• Prompt 1
Update the records from their start through the line containing "Каталог товарів (492, 30)" by replacing "GUI agent" with "screen assistant" and changing nothing else. Leave the pictures out of your answer.

• Provided text
##########
Updated: Jun 3
In our previous article we learnt how to find the middle node in a singly linked list. In this article we will discuss how to reverse a given singly linked list.
Write an algorithm to reverse the given singly linked list.
Input: 1 -> 2 -> 3 -> 4 -> 5 Output: 5 -> 4 -> 3 -> 2 -> 1
Input: 2 -> 4 -> 6 Output: 6 -> 4 -> 2
Fundamental understanding of singly linked lists.
Solution 1: Using Stack
We can use the properties of a stack data structure to reverse a given linked list. Problems involving reversing something (strings, series of characters, numbers, lists etc), can mostly be solved using stacks.
Stack is a last in first out (LIFO) data structure. We push and pop elements from the top of stack. We can use this to our advantage to reverse the given list.
Notice: We will soon publish a detailed article on stack data structure.
The idea is to first push all the nodes of the given linked list into the stack, then pop them one by one and reconnect the nodes thereby reversing the list.
The intuition behind this approach is based on the fact that the list nodes that are pushed into stack (from start to end) when popped out will be in reverse order.
For a given linked list this algorithm does the following steps:
Traverse the given singly linked list starting from the head node.
As we visit each node, we add it to the top of stack.
We need to do this for all the nodes in the list.
Once all the nodes are added to stack, pop them one be one.
Make the first node to be popped from stack as the head of linked list (this is the last node in the original list).
For all the other popped nodes, connect the next pointer of previously popped node to the current popped node.
##########
• Prompt 2
According to the linked list article, what kind of data structure is a stack?

(Item-finding records)
##########
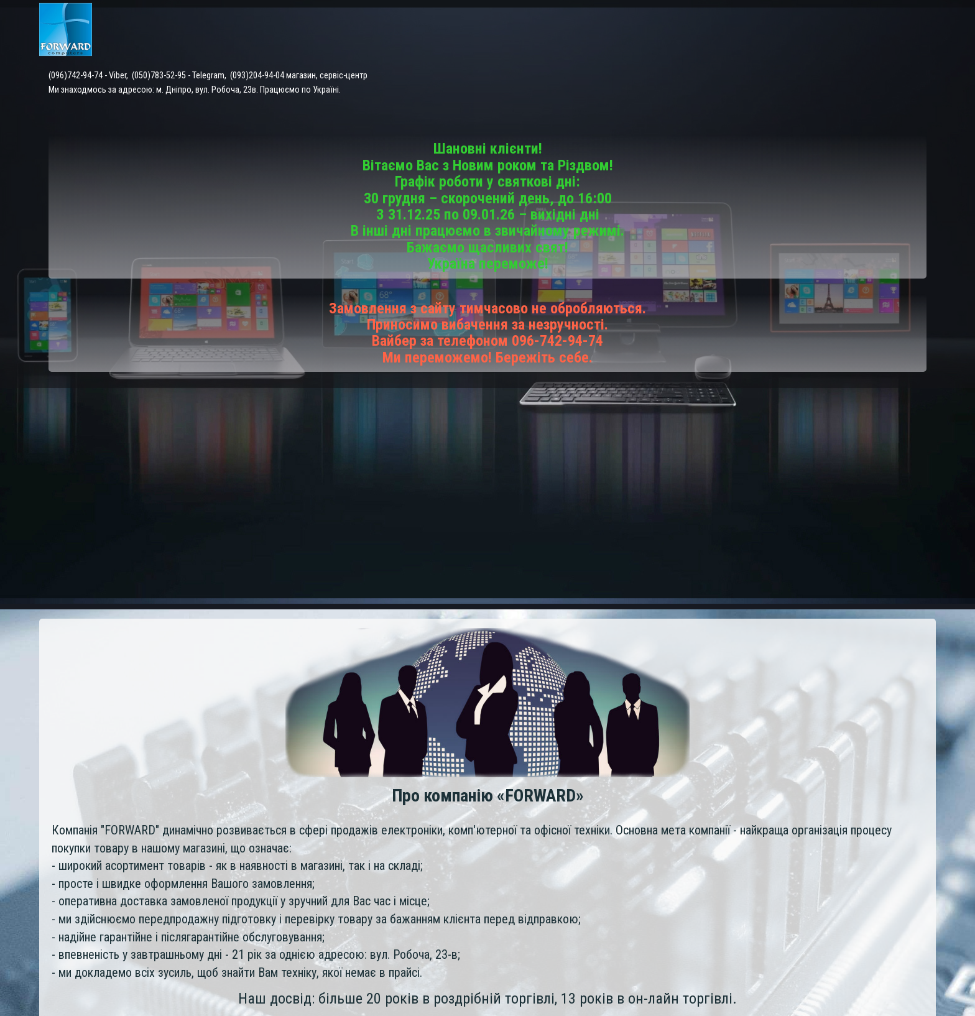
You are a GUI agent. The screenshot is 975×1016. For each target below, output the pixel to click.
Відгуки (834, 30)
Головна (415, 30)
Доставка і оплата (690, 30)
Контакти (774, 30)
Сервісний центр (588, 30)
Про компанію (904, 30)
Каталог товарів (492, 30)
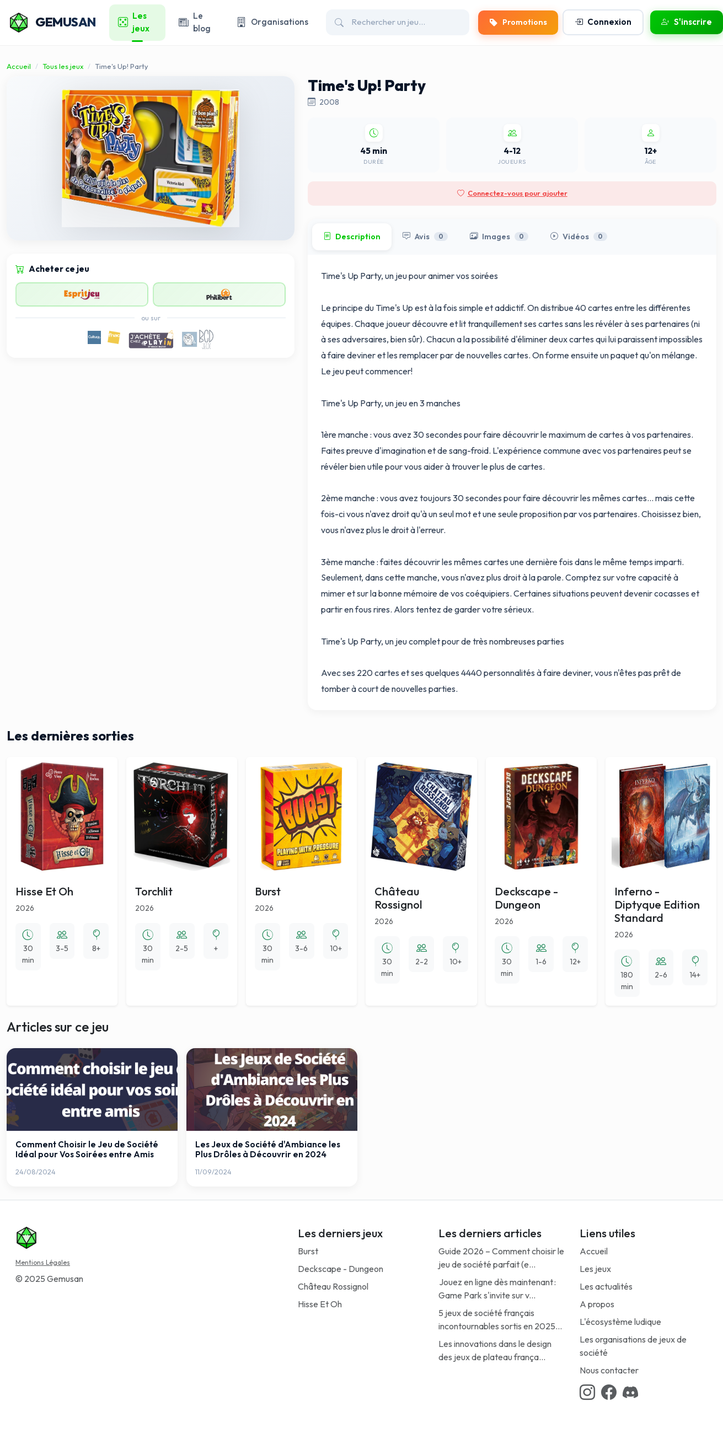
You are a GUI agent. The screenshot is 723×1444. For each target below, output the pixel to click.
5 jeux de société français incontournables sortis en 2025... (500, 1319)
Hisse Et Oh (320, 1303)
##########
• Written response 1
You are a screen assistant. The screenshot is 975×1016. For each target below, output the pixel to click.
Відгуки (834, 30)
Головна (415, 30)
Доставка і оплата (690, 30)
Контакти (774, 30)
Сервісний центр (588, 30)
Про компанію (904, 30)
Каталог товарів (492, 30)

• Written response 2
A last in first out (LIFO) data structure.